To clarify the problem, consider the field ${\Bbb R}$ as a field extension of ${\Bbb Q}$ using some sort of Hamel basis. Does there exist a field $F\subsetneq{\Bbb R}$ such that $F(\sqrt{2})={\Bbb R}$ (or $F(x)={\Bbb R}$ for any other irrational $x$)? If $(z_\alpha)_{\alpha<{\frak c}}$ is a basis for ${\Bbb R}$ as a ${\Bbb Q}$-vector space such that $z_0=\sqrt 2$, then $F={\Bbb Q}(z_1,z_2,\dots,z_\alpha,\dots)$ (where all $z_\alpha$ are adjoined for $0\ne \alpha<{\frak c}$) should be a field not containing $\sqrt2$, even though $F(\sqrt2)={\Bbb R}$. (I am using that $\sqrt{2}$ is algebraic of degree $2$ in this argument to prove that $\sqrt{2}\notin F$, although it is probably not necessary.)

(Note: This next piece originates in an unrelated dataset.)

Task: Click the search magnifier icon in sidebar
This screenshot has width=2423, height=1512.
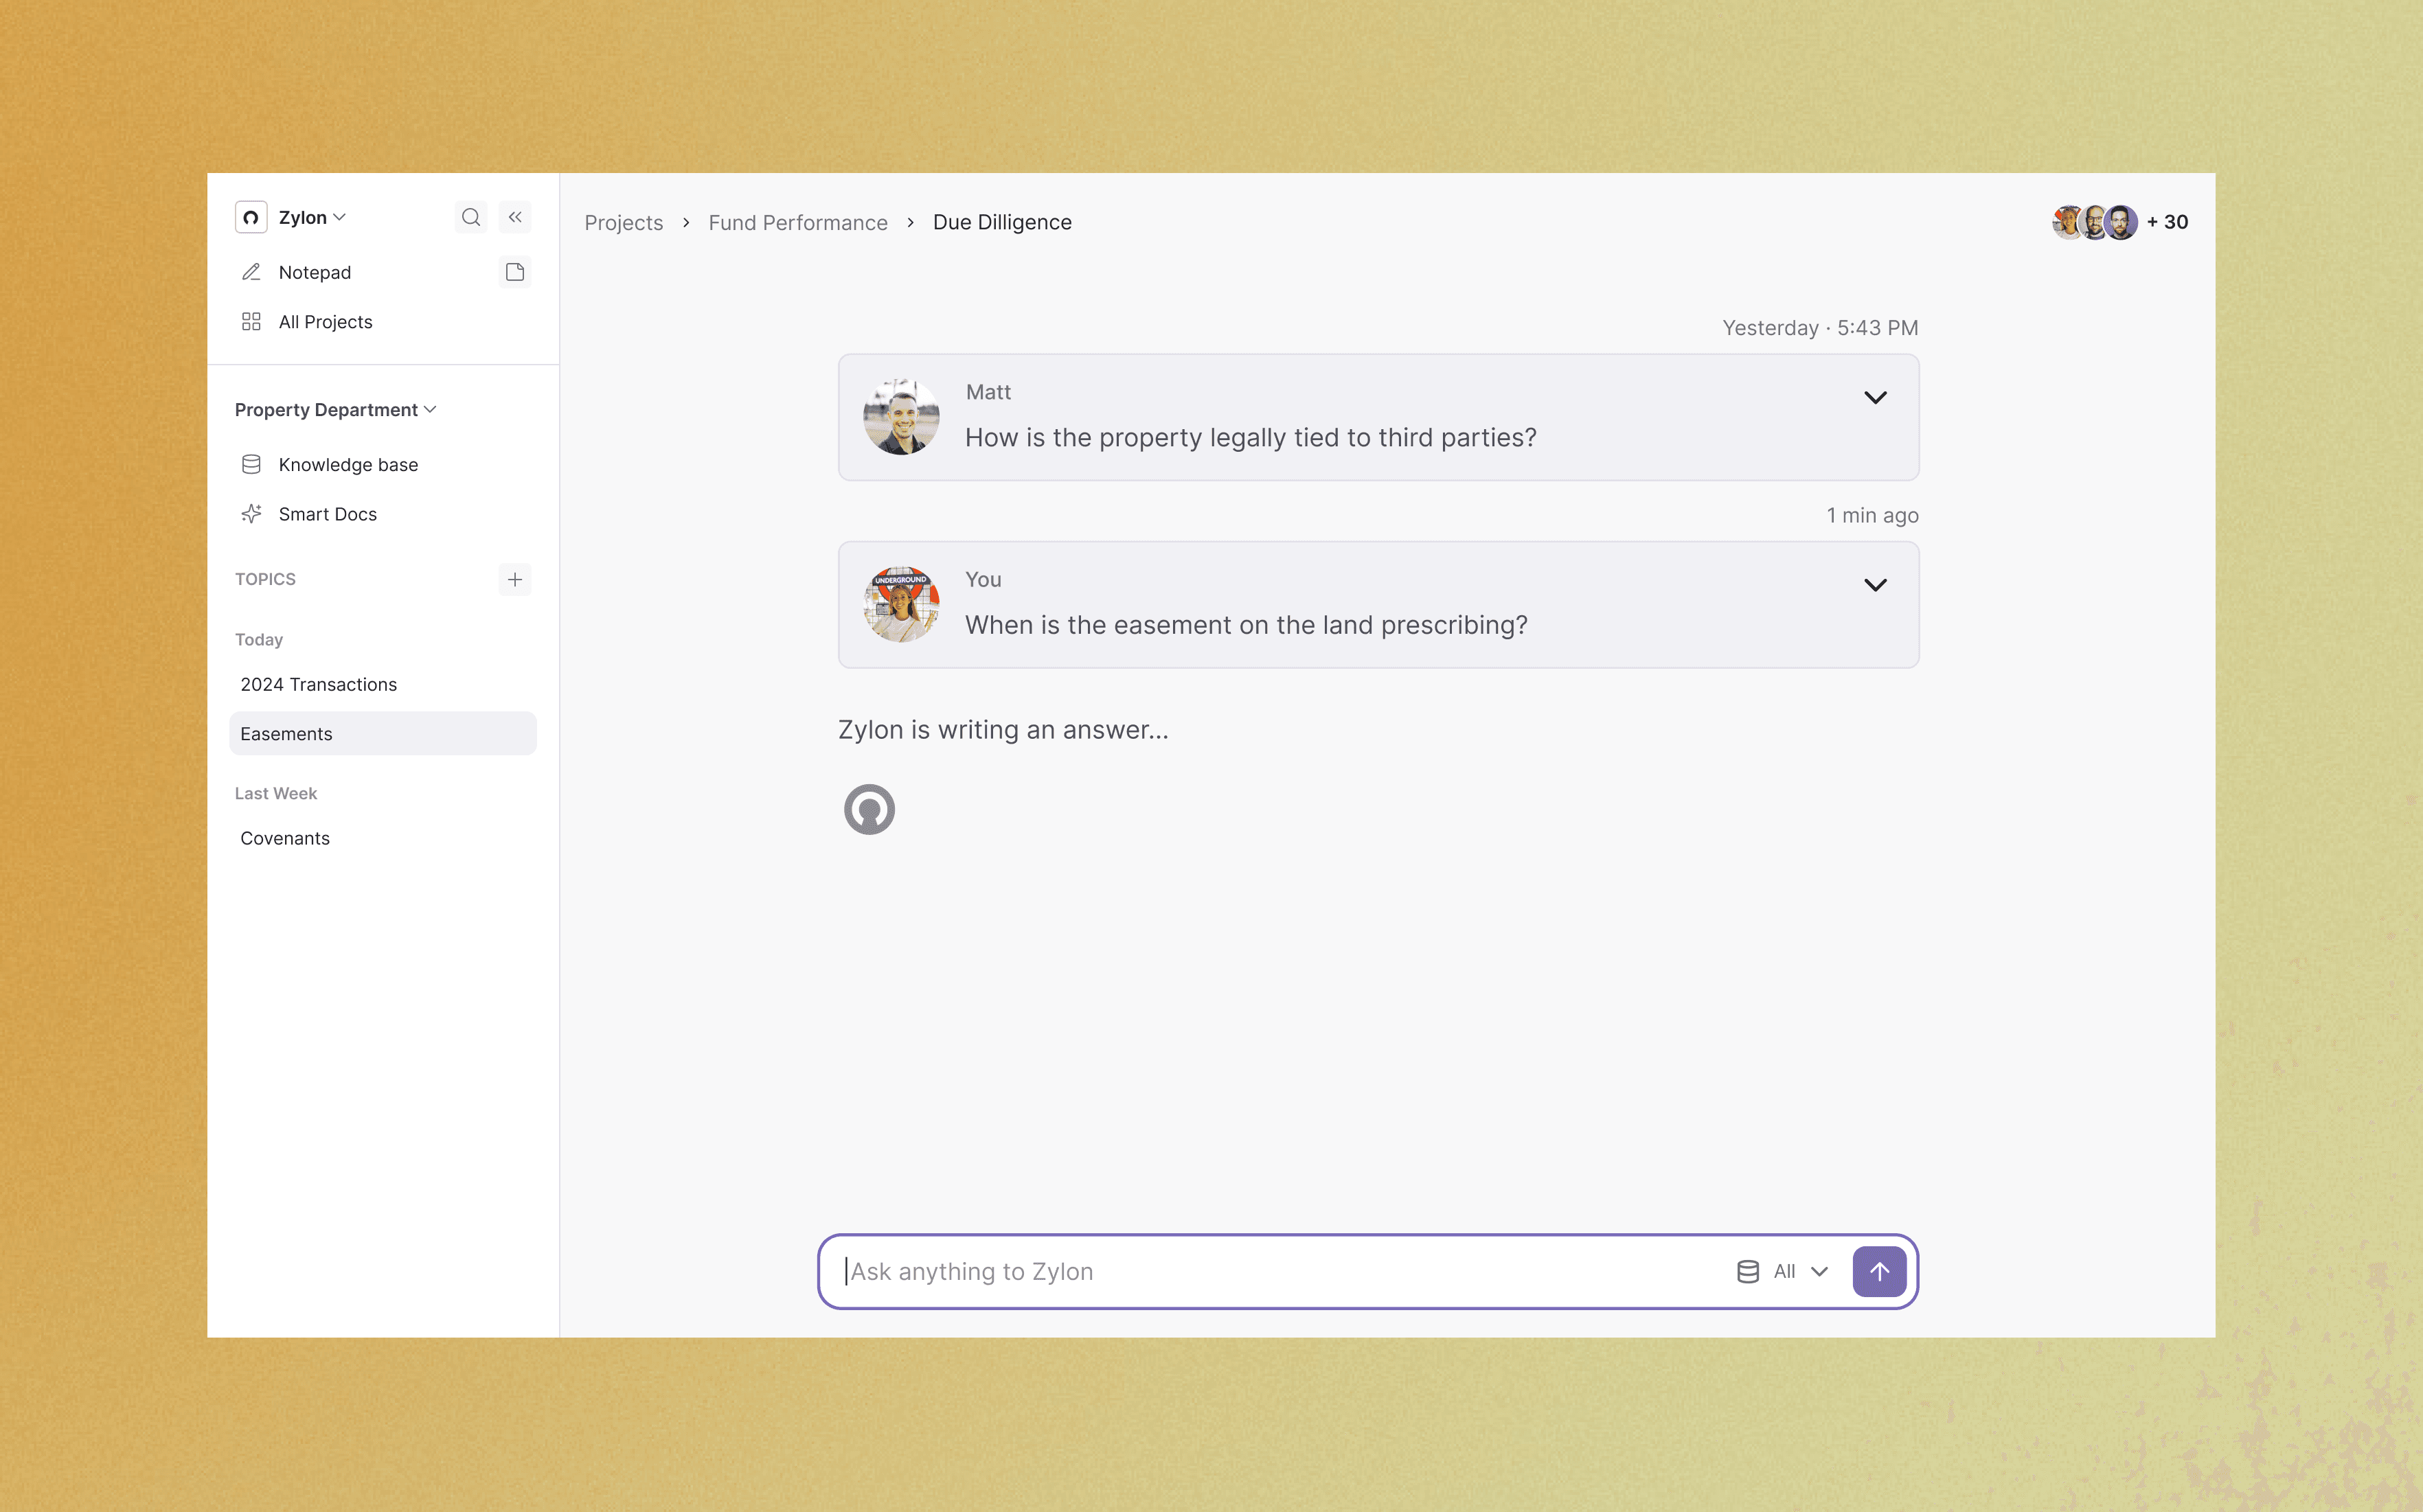Action: click(x=470, y=217)
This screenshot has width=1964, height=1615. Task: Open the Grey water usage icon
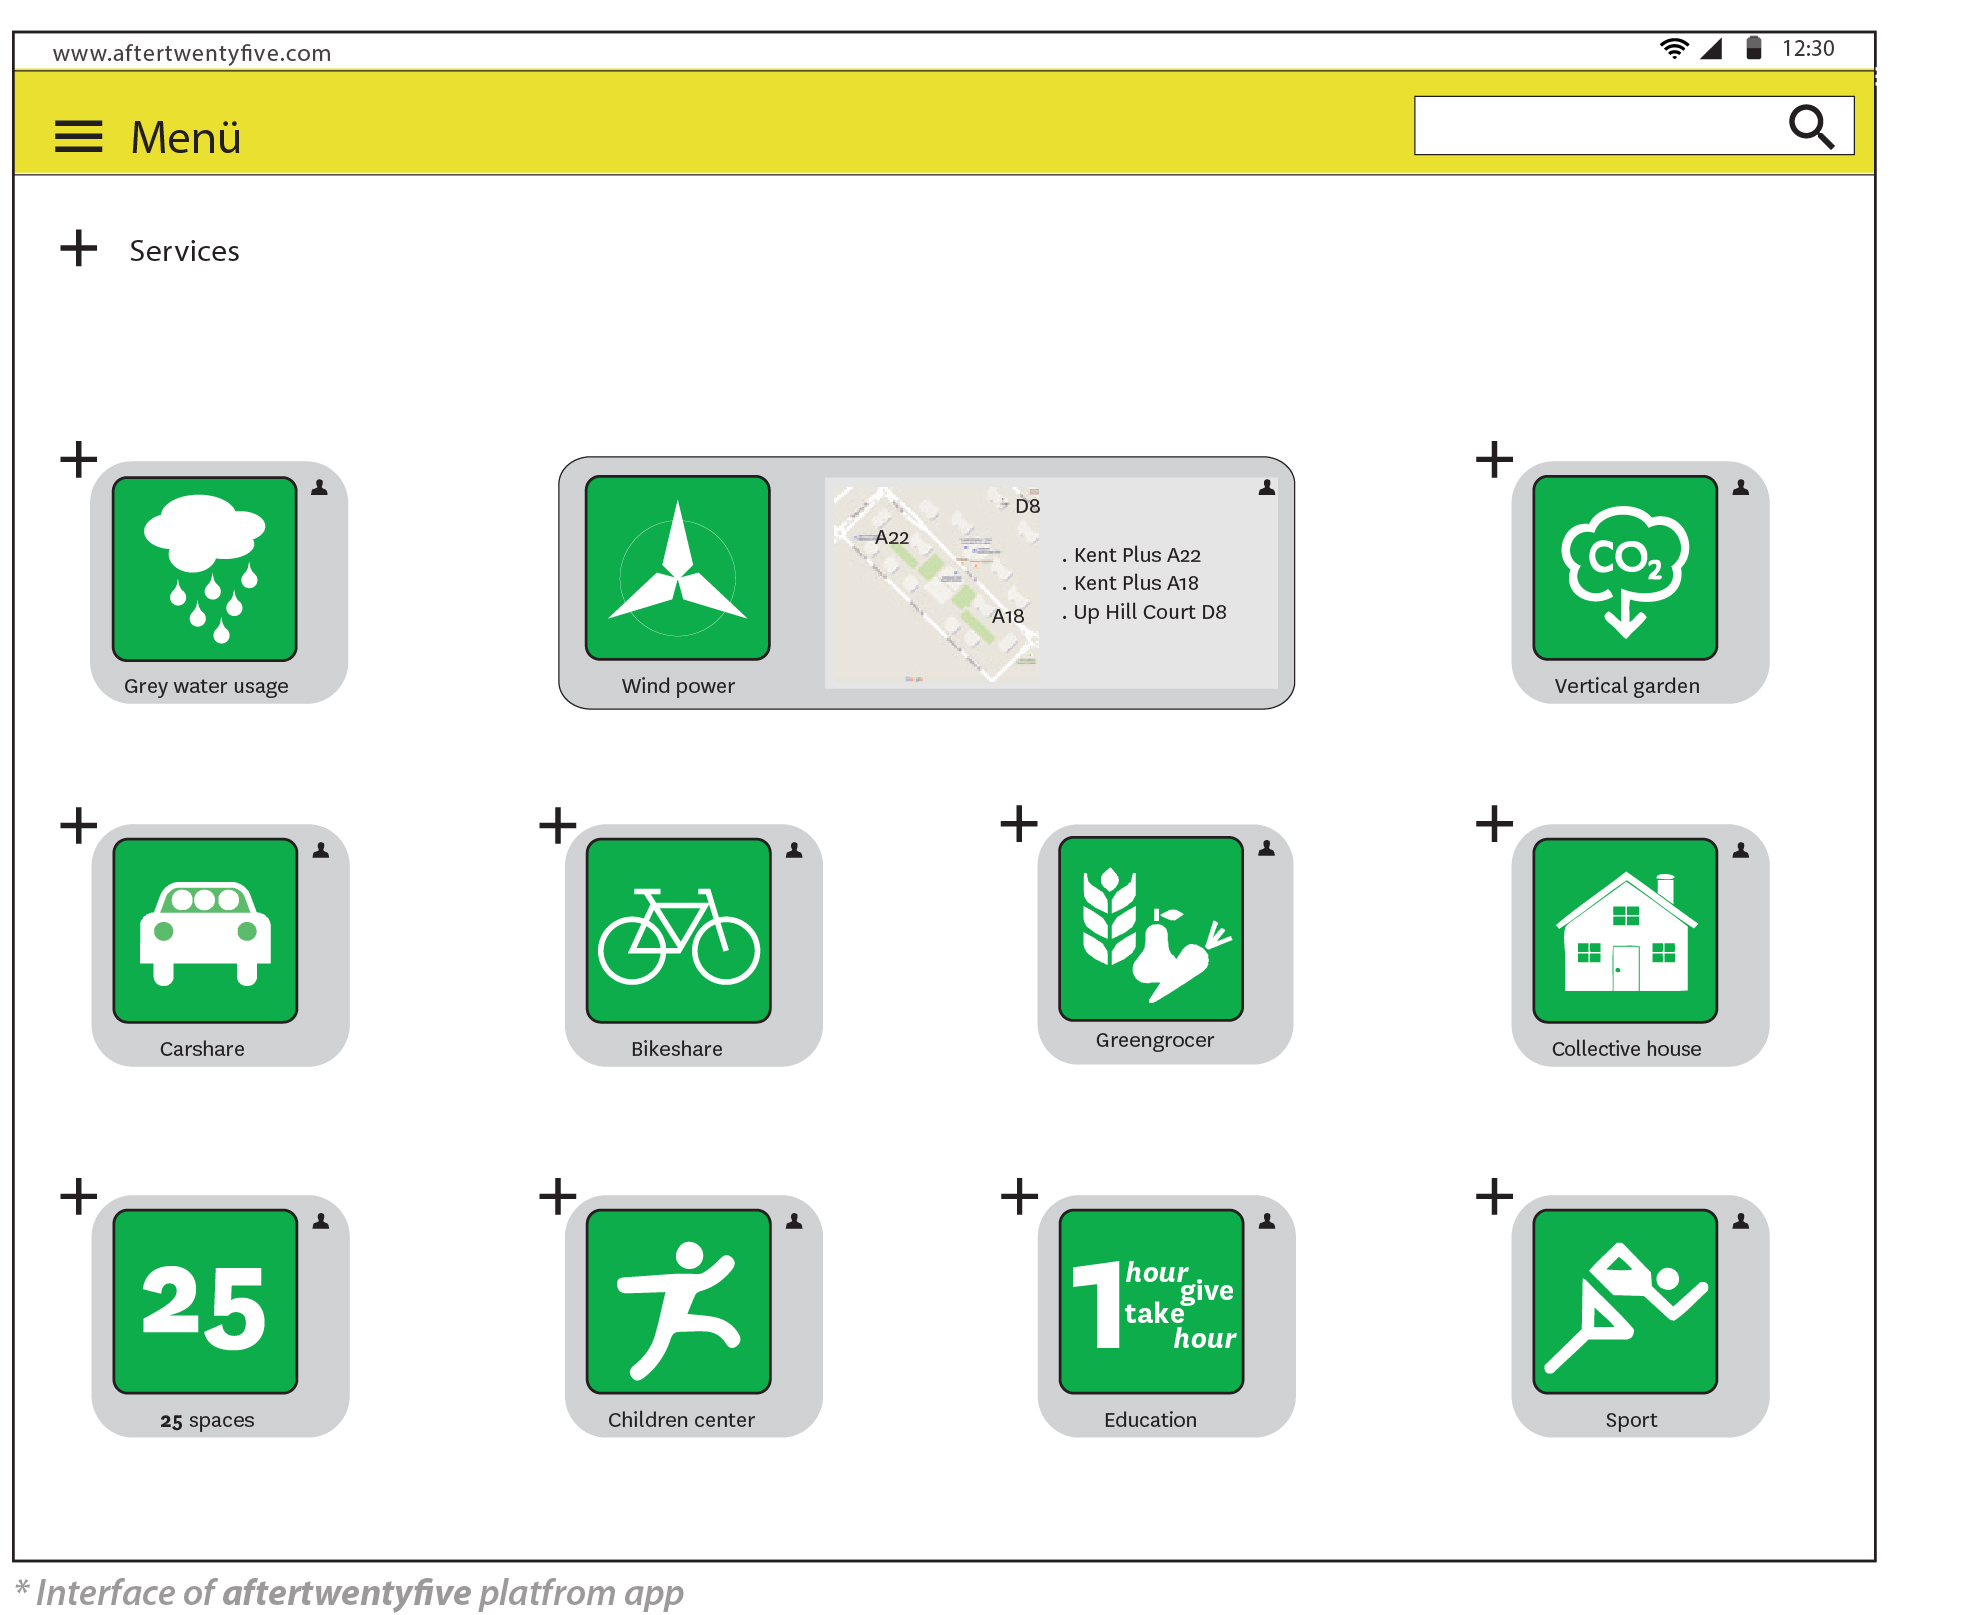[204, 568]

My question relates to the process used to find this field. As you can see, I've used a nonconstructive proof using a Hamel basis (and the axiom of choice, implicitly), and this is not philosophically satisfactory for me. Is there an "explicit" proof of existence of such a field $F$, and do its elements have any nice characterization? Is $F$ uniquely determined by the properties $F\subsetneq{\Bbb R}$ and $F(\sqrt{2})={\Bbb R}$? What are the closure properties of $G:={\Bbb R}\setminus F$?
Edit: it seems the construction above doesn't work, and there are good reasons why the $F$ described above doesn't exist. I would like to patch my construction instead by specifying only that $F\subseteq{\Bbb R}$ and $\sqrt2\notin F$, and $F$ is maximal in the sense that there is no proper field extension $F(\alpha)$ satisfying the same properties. Surely this definition will work by Zorn's lemma, although I doubt that such an $F$ is unique. Am I right?